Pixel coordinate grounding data
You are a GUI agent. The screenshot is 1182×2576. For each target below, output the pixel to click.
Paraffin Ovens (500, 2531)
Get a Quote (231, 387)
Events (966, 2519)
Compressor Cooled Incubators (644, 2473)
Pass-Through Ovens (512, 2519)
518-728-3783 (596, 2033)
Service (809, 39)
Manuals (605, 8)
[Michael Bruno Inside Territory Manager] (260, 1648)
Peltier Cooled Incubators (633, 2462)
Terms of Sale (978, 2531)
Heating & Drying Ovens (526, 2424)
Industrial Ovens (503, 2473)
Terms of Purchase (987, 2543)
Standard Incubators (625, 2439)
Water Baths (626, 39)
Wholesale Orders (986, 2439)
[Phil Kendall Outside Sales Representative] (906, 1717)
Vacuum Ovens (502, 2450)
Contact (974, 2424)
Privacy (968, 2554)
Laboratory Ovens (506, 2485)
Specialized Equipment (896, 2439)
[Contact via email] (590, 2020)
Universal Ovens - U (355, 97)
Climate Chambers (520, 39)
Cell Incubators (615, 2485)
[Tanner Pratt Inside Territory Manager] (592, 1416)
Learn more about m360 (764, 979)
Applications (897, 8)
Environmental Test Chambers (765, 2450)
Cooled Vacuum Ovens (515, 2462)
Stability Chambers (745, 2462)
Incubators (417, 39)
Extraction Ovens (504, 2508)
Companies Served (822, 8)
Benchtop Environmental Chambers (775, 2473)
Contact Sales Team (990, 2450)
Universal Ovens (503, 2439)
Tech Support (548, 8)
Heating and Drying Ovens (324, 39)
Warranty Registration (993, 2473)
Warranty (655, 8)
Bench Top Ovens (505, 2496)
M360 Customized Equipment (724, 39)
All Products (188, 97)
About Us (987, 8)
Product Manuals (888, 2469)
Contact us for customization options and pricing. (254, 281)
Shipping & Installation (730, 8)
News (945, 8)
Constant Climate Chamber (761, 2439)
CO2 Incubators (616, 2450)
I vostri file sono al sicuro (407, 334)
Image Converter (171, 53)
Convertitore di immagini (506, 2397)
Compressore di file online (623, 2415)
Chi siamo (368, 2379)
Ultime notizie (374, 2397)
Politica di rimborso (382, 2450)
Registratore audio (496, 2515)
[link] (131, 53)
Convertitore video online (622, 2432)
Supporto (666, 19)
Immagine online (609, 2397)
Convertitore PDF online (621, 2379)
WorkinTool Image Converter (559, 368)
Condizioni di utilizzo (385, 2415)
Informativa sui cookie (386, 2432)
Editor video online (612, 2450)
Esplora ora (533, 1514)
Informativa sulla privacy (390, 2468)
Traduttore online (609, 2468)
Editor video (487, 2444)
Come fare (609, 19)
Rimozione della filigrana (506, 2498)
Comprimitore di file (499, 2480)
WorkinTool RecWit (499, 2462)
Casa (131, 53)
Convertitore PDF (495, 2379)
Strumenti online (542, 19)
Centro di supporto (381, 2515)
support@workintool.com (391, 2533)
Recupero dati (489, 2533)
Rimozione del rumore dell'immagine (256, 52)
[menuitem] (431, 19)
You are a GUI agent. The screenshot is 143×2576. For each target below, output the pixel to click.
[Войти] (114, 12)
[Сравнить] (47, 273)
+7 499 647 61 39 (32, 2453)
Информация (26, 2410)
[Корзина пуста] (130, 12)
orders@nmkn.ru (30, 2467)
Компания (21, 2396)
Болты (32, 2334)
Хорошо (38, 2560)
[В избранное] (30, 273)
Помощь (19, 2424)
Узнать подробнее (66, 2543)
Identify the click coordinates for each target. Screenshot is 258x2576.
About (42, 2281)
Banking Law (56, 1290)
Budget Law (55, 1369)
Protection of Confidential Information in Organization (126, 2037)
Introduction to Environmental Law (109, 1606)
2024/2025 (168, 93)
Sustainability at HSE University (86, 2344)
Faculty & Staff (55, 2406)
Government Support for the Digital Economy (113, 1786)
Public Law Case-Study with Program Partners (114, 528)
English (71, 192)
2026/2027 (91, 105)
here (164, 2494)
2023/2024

Work instruction:
Check each line of the data above for the word "Informativa" and copy the ones where it is found.

Expected answer:
Informativa sui cookie (386, 2432)
Informativa sulla privacy (390, 2468)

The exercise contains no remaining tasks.